(Problem statement) Using the data below, return the stretch from the line that contains "Image resolution: width=942" through the line that contains "Screen dimensions: 1061x755", both included, exactly as it stands and nothing beyond it.

(Stored data)

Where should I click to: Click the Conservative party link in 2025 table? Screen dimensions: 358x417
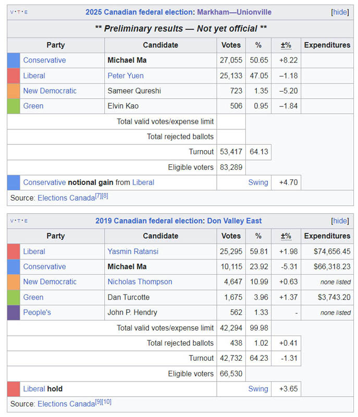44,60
==
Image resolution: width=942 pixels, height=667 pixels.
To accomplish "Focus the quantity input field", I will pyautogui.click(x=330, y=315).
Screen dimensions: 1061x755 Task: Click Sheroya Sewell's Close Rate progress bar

(Answer section)
Image resolution: width=942 pixels, height=667 pixels.
To accomplish "Focus the quantity input field", I will pyautogui.click(x=330, y=315).
Screen dimensions: 1061x755 Task: Click Sheroya Sewell's Close Rate progress bar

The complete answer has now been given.